** What you need to do **
Convert every line of the listing below into a JSON array of strings, one string per line, skipping blank lines.

Element and text position data
--- --- ---

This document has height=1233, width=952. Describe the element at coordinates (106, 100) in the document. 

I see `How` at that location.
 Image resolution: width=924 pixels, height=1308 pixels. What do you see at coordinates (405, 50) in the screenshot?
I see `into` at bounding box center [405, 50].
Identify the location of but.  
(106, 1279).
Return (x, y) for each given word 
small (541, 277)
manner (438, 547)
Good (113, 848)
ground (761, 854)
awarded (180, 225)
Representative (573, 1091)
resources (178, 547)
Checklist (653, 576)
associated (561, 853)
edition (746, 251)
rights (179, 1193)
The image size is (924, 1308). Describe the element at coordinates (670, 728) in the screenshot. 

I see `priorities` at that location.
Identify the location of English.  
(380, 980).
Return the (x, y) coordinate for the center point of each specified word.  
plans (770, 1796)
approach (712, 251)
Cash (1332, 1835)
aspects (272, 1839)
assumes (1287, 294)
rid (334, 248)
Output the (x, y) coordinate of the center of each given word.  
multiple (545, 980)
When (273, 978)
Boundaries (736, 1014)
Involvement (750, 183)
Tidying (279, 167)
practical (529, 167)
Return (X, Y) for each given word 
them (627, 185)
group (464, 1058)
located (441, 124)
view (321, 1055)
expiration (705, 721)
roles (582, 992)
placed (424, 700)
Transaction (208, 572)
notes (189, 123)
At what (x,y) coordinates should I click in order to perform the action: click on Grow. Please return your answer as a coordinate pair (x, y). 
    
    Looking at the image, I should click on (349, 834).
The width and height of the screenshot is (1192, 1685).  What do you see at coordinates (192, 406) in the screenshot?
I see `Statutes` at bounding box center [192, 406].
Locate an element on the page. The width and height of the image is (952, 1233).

--- --- ---

** The answer **
[
  "This document has height=1233, width=952. Describe the element at coordinates (106, 100) in the document. ",
  "I see `How` at that location.",
  " Image resolution: width=924 pixels, height=1308 pixels. What do you see at coordinates (405, 50) in the screenshot?",
  "I see `into` at bounding box center [405, 50].",
  "Identify the location of but.  ",
  "(106, 1279).",
  "Return (x, y) for each given word ",
  "small (541, 277)",
  "manner (438, 547)",
  "Good (113, 848)",
  "ground (761, 854)",
  "awarded (180, 225)",
  "Representative (573, 1091)",
  "resources (178, 547)",
  "Checklist (653, 576)",
  "associated (561, 853)",
  "edition (746, 251)",
  "rights (179, 1193)",
  "The image size is (924, 1308). Describe the element at coordinates (670, 728) in the screenshot. ",
  "I see `priorities` at that location.",
  "Identify the location of English.  ",
  "(380, 980).",
  "Return the (x, y) coordinate for the center point of each specified word.  ",
  "plans (770, 1796)",
  "approach (712, 251)",
  "Cash (1332, 1835)",
  "aspects (272, 1839)",
  "assumes (1287, 294)",
  "rid (334, 248)",
  "Output the (x, y) coordinate of the center of each given word.  ",
  "multiple (545, 980)",
  "When (273, 978)",
  "Boundaries (736, 1014)",
  "Involvement (750, 183)",
  "Tidying (279, 167)",
  "practical (529, 167)",
  "Return (X, Y) for each given word ",
  "them (627, 185)",
  "group (464, 1058)",
  "located (441, 124)",
  "view (321, 1055)",
  "expiration (705, 721)",
  "roles (582, 992)",
  "placed (424, 700)",
  "Transaction (208, 572)",
  "notes (189, 123)",
  "At what (x,y) coordinates should I click in order to perform the action: click on Grow. Please return your answer as a coordinate pair (x, y). ",
  "    Looking at the image, I should click on (349, 834).",
  "The width and height of the screenshot is (1192, 1685).  What do you see at coordinates (192, 406) in the screenshot?",
  "I see `Statutes` at bounding box center [192, 406].",
  "Locate an element on the page. The width and height of the image is (952, 1233)."
]